Given data ::
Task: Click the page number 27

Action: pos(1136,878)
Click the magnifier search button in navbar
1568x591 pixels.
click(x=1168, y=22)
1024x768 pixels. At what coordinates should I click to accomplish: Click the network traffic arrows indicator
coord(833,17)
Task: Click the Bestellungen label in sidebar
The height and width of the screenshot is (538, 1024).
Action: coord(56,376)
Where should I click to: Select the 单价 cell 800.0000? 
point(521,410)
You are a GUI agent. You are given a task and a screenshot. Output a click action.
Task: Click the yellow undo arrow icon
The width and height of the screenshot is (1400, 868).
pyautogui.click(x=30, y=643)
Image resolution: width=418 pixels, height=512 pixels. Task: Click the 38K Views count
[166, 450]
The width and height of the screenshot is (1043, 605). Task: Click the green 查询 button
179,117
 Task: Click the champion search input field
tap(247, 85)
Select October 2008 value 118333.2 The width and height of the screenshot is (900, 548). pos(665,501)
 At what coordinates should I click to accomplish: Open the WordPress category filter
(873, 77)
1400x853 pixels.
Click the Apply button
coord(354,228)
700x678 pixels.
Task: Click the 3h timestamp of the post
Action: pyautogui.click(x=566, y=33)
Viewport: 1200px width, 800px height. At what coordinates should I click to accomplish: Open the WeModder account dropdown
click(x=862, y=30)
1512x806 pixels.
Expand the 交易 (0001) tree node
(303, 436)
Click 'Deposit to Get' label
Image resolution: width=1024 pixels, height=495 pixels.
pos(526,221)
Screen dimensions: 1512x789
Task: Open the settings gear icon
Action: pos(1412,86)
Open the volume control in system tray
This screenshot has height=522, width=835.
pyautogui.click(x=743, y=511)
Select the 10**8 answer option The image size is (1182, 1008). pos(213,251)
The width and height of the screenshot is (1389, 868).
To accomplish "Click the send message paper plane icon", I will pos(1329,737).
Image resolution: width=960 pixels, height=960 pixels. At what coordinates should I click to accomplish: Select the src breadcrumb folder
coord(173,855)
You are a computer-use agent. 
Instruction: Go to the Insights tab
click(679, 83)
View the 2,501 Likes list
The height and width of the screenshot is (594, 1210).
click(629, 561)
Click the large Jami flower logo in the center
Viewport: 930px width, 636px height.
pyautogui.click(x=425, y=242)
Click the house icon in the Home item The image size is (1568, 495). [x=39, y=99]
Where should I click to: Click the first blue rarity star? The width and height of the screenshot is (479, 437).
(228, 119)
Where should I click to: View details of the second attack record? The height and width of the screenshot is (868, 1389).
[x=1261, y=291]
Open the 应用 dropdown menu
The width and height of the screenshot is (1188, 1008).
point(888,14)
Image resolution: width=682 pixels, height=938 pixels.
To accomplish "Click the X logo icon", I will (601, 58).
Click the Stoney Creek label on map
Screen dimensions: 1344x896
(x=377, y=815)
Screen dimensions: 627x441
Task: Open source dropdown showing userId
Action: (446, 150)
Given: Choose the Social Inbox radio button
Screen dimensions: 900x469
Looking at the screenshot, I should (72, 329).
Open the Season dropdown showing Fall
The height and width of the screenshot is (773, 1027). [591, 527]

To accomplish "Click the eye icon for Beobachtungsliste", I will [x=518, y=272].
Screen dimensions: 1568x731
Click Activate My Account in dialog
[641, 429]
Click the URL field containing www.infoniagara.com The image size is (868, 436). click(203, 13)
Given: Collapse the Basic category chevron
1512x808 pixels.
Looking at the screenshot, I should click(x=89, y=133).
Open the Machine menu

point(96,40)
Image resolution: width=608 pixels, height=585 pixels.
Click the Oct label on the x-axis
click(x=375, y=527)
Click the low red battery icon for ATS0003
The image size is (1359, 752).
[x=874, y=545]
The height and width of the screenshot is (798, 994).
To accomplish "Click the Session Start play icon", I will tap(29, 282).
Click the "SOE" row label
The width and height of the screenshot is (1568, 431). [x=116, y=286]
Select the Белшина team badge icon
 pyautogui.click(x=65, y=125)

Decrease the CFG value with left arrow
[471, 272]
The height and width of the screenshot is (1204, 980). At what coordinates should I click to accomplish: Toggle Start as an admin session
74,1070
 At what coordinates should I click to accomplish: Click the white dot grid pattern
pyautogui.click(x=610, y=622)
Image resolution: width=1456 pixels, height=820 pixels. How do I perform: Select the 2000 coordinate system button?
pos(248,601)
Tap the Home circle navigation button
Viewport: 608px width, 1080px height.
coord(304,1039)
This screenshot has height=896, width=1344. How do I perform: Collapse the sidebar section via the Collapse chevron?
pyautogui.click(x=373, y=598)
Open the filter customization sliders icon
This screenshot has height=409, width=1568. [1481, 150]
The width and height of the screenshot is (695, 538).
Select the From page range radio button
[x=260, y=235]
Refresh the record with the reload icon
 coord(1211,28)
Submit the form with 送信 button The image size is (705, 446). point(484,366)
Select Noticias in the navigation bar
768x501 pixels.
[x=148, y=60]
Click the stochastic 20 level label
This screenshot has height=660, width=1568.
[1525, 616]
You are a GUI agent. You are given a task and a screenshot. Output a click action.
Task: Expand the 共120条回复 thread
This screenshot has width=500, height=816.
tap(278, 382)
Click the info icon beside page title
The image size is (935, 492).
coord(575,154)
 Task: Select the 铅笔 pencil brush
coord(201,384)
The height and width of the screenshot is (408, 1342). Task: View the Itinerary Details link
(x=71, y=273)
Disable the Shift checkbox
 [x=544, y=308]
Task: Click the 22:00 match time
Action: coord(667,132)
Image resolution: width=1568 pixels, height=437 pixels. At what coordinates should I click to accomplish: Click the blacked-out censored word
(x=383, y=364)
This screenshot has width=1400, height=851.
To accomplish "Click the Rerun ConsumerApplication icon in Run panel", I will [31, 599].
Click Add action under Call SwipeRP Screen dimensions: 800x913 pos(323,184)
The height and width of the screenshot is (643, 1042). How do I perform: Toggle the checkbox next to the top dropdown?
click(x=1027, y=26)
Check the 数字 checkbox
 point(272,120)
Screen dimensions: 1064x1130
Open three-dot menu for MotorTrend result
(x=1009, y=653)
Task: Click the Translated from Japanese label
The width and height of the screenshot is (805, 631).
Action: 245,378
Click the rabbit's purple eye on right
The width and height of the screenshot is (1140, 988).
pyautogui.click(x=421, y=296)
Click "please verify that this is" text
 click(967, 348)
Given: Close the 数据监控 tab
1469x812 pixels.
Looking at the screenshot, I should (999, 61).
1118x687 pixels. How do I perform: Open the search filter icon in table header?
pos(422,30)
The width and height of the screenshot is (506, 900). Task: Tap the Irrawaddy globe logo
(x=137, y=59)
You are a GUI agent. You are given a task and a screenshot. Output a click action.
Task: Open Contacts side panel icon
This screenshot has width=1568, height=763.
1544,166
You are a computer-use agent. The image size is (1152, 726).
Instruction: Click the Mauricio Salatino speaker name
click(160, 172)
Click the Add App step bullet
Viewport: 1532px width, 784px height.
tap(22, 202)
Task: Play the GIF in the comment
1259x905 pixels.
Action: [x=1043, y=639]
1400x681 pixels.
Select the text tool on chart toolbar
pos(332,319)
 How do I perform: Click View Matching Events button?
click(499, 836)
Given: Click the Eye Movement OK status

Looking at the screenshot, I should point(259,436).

Task instructions ::
List every line above that contains the word "with".

Solution ::
Decrease the CFG value with left arrow
Refresh the record with the reload icon
Submit the form with 送信 button The image size is (705, 446). point(484,366)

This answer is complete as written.